TEXTE DE L’EXERCICE ::
--------

L’année de mon bac. On était monté de Nevers. Pour voir ça. Les adieux du fou chantant. Toute la profession rendait hommage au Patron. Tu chantas donc "Que reste-t-il de nos amours ?" Et je me souviens d’avoir été foudroyé. Par cette façon d’arrêter le temps. De ralentir entre les syllabes. De les faire se cabrer. De restituer leur sensuelle intensité. De libérer leurs papillons d’émotion. Leur poudre de chagrin. Dans la lumière artificielle de la scène.
"Les mots, les mots tendres qu’on murmure". C’était palpable. Concret. Organique. Vivant. Cette scie du patrimoine de la chanson française recommençait à zéro. A neuf. Le magicien de cette métamorphose, c’était toi. Ton corps musical. Ta chair à rythme. Cette locomotive à chanter que tu chargeais d’or jusqu’à la gueule. Jusqu’à l’impossible. Justement. C’était ça, bien sûr, que tu leur demandais aux mots. L’impossible. La chance. C’est pareil. La merveille palpitante. La chair à vif.
Tu leur demandais de devenir ton autre corps. Ton corps en jazz. Ton corps en scène. Ce corps où, par ta voix, tes mots et ta vie se rejoignaient. S’inventaient. S’enfantaient.

--------

TRAVAIL À FAIRE ::
1. Reproduisez sans rien changer le passage du texte sur les adieux du fou chantant qui va de « Tu leur demandais de » jusqu’à « rejoignaient. S’inventaient. S’enfantaient. ».
2. D’après le texte sur les adieux du fou chantant, de quelle ville était-on monté pour assister à ces adieux ?

DONNÉES RECUEILLIES ::
--------

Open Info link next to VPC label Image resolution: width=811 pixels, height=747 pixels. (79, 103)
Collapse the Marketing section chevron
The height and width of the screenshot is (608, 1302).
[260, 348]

--------

CORRIGÉ DES EXERCICES ::
1.
Tu leur demandais de devenir ton autre corps. Ton corps en jazz. Ton corps en scène. Ce corps où, par ta voix, tes mots et ta vie se rejoignaient. S’inventaient. S’enfantaient.

2. De Nevers.